* Trecho citado *
::::::::

O despacho liminar não é proferido para as partes, não é proferido para decidir uma questão entre as partes. O despacho liminar só tem um interlocutor: o autor da petição.
Como se escreve no ac. do STA, de 27 de Fevereiro de 2013, «o direito ao contraditório, como decorrência do princípio da igualdade das partes, é um direito que se atribui à parte de conhecer as condutas assumidas pela contraparte, de tomar posição sobre elas e de ser ouvida antes de ser proferida qualquer decisão. A essência do princípio do contraditório está pois no facto de cada parte processual ser chamada a apresentar as respectivas razões de facto e de direito, a oferecer as suas provas ou a pronunciar-se sobre o valor e resultado de umas e outras. E por isso, a relevância do direito à audiência prévia e do direito de resposta dá-se sobretudo quando o seu exercício representa a garantia de uma parte relativamente à conduta processual da contraparte. Mas, o âmbito de aplicação do nº 3 do artigo 3º parece incluir também o contraditório relativamente a “decisões-surpresa”, com que as partes não podiam contar, por não terem sido objecto de discussão no processo. Nesses casos, para que a parte não seja confrontada e atingida como uma decisão inesperada, impõe-se garantir o contraditório. Razões ligadas à boa administração da justiça e à justa composição do litígio justificam que também nesses casos a contraditoriedade se efective».

::::::::

* Registos apresentados *

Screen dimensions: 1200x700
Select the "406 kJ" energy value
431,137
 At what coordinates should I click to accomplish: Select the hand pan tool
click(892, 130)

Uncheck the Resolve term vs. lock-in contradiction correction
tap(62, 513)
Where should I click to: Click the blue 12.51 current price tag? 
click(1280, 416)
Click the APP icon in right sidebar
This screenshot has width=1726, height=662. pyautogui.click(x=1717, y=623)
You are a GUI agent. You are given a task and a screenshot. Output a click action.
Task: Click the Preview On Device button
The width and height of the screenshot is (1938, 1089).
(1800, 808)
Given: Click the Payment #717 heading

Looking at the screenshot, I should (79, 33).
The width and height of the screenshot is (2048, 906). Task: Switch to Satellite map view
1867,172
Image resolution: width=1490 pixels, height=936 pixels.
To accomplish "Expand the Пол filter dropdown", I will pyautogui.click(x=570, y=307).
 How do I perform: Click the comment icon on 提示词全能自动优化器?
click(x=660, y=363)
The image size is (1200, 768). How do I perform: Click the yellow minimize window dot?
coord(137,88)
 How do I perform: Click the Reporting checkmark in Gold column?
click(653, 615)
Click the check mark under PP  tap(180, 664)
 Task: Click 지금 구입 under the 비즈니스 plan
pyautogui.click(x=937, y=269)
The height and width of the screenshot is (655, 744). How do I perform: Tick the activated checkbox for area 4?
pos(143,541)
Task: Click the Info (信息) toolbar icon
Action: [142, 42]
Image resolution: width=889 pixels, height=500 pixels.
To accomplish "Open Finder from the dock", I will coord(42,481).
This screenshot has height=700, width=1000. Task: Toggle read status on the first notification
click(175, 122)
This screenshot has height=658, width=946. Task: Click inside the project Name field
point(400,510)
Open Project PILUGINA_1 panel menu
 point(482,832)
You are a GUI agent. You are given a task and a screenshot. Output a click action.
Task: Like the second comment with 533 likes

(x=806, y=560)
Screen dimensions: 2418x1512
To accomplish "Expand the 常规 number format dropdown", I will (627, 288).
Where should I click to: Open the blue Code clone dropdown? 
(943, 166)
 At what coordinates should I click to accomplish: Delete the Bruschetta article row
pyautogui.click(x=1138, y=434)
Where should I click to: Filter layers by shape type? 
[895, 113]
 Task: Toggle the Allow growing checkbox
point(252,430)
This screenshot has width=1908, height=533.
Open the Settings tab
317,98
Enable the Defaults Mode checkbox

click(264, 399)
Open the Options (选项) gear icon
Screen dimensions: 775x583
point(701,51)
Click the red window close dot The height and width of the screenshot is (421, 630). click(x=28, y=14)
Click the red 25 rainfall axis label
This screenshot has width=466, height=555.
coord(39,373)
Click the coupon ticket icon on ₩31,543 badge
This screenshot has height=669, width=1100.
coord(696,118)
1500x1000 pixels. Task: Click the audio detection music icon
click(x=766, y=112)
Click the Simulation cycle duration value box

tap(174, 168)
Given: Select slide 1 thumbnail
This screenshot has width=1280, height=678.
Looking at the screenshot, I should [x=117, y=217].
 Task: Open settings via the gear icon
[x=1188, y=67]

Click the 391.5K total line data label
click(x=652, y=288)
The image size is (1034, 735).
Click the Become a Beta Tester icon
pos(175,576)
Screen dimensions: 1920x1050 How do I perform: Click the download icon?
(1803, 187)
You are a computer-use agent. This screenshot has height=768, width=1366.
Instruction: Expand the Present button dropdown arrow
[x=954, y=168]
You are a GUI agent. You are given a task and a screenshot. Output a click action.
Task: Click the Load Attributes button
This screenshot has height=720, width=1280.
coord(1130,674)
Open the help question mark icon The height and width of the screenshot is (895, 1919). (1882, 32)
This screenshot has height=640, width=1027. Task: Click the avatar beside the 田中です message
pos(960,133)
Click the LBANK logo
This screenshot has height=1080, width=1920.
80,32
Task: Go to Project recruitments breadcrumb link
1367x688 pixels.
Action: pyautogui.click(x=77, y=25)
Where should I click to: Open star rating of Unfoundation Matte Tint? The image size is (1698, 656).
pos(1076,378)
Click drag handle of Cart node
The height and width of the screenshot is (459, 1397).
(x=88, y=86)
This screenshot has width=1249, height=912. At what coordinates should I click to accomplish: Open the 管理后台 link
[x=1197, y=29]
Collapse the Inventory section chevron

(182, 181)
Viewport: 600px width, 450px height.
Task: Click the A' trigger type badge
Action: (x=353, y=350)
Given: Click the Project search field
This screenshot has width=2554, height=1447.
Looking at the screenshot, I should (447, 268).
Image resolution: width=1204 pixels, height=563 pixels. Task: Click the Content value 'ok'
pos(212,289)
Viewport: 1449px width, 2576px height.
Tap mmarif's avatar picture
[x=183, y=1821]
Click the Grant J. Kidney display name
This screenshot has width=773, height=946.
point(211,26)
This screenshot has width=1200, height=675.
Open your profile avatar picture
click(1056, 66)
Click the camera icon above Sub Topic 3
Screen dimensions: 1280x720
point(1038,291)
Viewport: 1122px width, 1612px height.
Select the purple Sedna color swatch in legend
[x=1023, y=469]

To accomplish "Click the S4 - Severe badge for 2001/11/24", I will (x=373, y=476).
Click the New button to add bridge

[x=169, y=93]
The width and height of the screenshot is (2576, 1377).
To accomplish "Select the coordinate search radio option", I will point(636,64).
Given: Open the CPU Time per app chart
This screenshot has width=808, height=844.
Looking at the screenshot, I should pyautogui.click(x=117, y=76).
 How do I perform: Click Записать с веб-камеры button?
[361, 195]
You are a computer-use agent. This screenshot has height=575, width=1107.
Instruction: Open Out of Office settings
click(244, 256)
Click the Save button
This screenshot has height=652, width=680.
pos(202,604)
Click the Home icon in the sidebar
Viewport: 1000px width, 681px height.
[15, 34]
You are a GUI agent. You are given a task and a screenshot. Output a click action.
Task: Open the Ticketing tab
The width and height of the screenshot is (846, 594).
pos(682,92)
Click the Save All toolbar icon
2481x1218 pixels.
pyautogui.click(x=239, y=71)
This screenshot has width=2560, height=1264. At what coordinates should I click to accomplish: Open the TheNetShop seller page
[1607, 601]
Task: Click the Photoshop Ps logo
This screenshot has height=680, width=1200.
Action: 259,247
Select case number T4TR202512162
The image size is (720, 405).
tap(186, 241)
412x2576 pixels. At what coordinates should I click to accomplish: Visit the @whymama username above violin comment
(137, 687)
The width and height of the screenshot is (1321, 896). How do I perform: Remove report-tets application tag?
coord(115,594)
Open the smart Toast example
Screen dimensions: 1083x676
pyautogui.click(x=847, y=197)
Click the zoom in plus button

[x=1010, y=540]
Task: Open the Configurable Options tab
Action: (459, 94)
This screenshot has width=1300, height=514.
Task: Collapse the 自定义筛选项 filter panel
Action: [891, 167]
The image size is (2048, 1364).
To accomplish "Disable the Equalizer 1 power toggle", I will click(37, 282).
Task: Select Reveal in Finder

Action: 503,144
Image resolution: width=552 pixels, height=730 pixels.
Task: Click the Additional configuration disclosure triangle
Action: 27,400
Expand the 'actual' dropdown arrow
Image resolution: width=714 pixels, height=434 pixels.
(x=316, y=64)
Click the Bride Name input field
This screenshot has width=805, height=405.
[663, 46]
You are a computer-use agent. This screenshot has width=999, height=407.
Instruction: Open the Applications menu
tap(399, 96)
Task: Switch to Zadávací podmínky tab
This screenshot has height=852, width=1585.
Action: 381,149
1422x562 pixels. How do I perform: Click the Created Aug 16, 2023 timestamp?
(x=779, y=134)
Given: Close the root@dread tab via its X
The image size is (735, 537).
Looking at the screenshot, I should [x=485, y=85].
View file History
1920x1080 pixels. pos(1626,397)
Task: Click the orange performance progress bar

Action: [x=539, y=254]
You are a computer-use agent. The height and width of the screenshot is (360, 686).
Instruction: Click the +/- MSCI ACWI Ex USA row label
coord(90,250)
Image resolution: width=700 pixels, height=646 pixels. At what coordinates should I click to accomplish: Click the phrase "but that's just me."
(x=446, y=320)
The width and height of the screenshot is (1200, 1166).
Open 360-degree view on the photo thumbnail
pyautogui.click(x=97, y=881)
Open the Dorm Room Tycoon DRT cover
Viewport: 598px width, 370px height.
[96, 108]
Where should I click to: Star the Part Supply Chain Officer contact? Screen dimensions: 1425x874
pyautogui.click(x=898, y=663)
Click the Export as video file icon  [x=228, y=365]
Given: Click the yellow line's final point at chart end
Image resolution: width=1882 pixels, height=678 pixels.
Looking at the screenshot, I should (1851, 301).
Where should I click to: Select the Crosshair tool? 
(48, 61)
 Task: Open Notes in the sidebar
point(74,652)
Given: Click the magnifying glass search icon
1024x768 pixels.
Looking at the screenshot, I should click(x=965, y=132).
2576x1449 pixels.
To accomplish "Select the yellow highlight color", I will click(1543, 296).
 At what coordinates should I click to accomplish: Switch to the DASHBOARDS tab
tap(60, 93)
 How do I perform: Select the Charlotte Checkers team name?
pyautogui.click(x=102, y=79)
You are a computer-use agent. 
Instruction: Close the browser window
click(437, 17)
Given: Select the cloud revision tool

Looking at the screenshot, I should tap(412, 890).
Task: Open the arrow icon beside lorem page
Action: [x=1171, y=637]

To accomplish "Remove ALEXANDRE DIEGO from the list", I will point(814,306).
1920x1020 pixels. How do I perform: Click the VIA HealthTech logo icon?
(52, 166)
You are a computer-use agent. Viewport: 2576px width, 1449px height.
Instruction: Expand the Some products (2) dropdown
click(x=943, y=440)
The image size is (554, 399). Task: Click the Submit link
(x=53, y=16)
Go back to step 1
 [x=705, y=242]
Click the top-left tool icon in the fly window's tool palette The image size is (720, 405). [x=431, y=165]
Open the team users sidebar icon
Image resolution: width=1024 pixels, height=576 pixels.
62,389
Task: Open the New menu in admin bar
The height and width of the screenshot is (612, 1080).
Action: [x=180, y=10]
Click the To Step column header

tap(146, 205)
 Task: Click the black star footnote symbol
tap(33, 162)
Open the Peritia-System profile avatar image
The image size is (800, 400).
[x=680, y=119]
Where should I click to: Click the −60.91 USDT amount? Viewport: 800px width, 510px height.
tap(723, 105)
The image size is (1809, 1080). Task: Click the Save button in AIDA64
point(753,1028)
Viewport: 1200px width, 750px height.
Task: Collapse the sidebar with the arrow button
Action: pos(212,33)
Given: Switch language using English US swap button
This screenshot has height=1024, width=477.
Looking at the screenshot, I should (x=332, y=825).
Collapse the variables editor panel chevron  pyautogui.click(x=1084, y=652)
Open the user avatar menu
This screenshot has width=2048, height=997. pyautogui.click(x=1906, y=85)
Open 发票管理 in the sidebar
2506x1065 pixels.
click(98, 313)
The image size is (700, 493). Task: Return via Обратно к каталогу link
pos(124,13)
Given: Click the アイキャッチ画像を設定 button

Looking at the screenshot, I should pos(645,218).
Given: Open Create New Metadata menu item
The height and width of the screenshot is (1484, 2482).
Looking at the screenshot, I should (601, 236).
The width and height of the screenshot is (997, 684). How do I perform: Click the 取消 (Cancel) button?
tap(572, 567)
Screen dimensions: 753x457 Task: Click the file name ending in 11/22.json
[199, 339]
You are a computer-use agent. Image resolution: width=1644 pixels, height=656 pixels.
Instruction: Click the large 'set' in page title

::::::::

* Exercício 1 *
Segundo o trecho citado, que direitos o contraditório atribui à parte? Enumere-os todos.
* Exercício 2 *
De acordo com o trecho citado, qual é o único interlocutor do despacho liminar?
* Exercício 3 *
Traduza para inglês a frase do trecho citado "O despacho liminar só tem um interlocutor: o autor da petição."

* Resolução 1 *
- Conhecer as condutas assumidas pela contraparte
- Tomar posição sobre elas
- Ser ouvida antes de ser proferida qualquer decisão

* Resolução 2 *
O autor da petição.

* Resolução 3 *
The preliminary order has only one interlocutor: the author of the petition.